PFA Scotland Team of the Year
| Goalkeeper | Craig Gordon (Heart of Midlothian) |  |  |  |  |  |  |  |  |  |  |  |
| Defenders | James Tavernier (Rangers) |  |  | Cameron Carter-Vickers (Celtic) |  |  | Josip Juranović (Celtic) |  |  | John Souttar (Heart of Midlothian) |  |  |
| Midfielders | Tom Rogić (Celtic) |  |  |  | Callum McGregor (Celtic) |  |  |  | Jota (Celtic) |  |  |  |
| Forwards | Regan Charles-Cook (Ross County) |  |  |  | Alfredo Morelos (Rangers) |  |  |  | Kyogo Furuhashi (Celtic) |  |  |  |

==Premiership play-offs==
The quarter-finals were contested by the teams placed third and fourth in the 2021–22 Scottish Championship. The winners advanced to the semi-finals to face the team placed second in the Championship. The final was contested by the semi-final winners and the team placed eleventh in the Premiership, with the winners securing a place in the 2022–23 Scottish Premiership.

=== Qualified teams ===

| Team | Rank |
|---|---|
| St Johnstone | 1 |
| Arbroath | 2 |
| Inverness Caledonian Thistle | 3 |
| Partick Thistle | 4 |

===Quarter-finals===
====First leg====
3 May 2022
Partick Thistle 1-2 Inverness Caledonian Thistle
  Partick Thistle: Crawford 54'
  Inverness Caledonian Thistle: Sutherland 71', Samuels 82'

====Second leg====
6 May 2022
Inverness Caledonian Thistle 1-0 Partick Thistle
  Inverness Caledonian Thistle: Samuels 29'

===Semi-finals===
====First leg====
10 May 2022
Inverness Caledonian Thistle 0-0 Arbroath

====Second leg====
13 May 2022
Arbroath 0-0 Inverness Caledonian Thistle

===Final===
====First leg====
20 May 2022
Inverness Caledonian Thistle 2-2 St Johnstone
  Inverness Caledonian Thistle: McAlear 73', 80'
  St Johnstone: Rooney 18', Hallberg 24'

====Second leg====
23 May 2022
St Johnstone 4-0 Inverness Caledonian Thistle
  St Johnstone: May 46', MacPherson 53', Hendry 87', Rooney 90'

==Broadcasting==
=== Live matches (UK and Ireland) ===
Sky Sports had exclusive rights to the Scottish Premiership, showing up to 48 matches and the Premiership play-off final. BBC Scotland broadcast the Premiership quarter-final and semi-final play-off ties.
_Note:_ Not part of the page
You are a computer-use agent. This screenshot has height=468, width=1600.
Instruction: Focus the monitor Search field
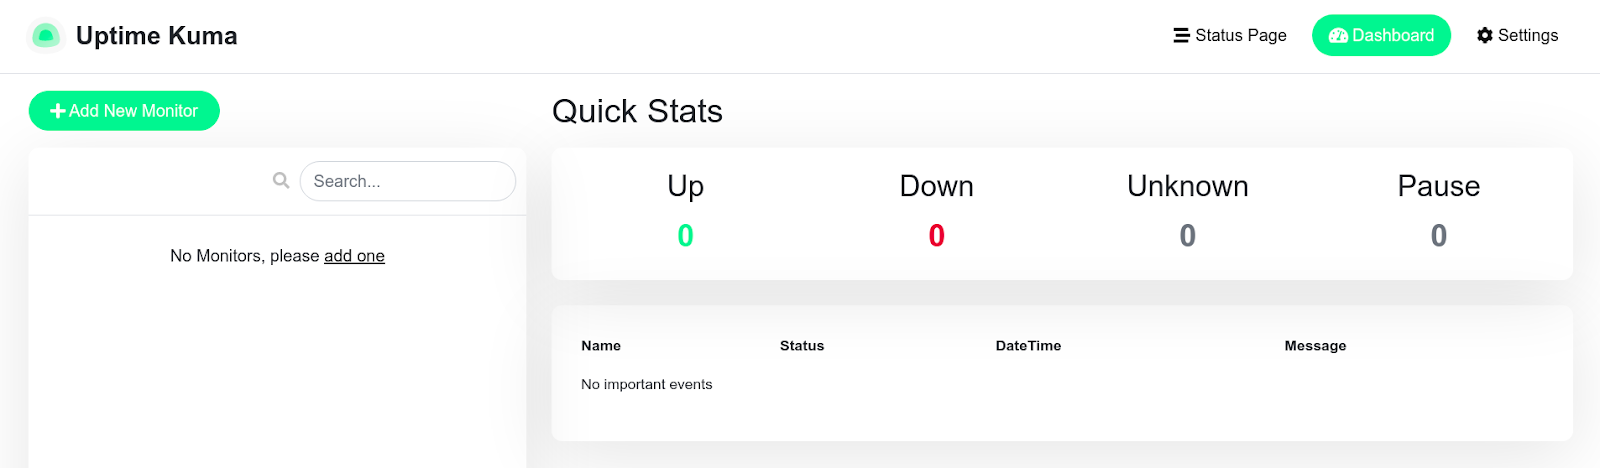point(407,181)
Due to the impact of the COVID-19 pandemic, clubs continued to stream matches (not broadcast on Sky) to fans on a pay-per-view or "virtual season ticket" basis, whilst capacities in stadia were limited due to social distancing restrictions.

=== Highlights ===
Highlights were broadcast on BBC Scotland's flagship Sportscene programme on both Saturdays and Sundays. Sky Sports also showed highlights.

Gaelic-language channel BBC Alba had rights to broadcast repeats in full of 38 Saturday 15:00 matches "as live" at 17:30.

The SPFL also uploaded the goals from every Premiership match onto its YouTube channel.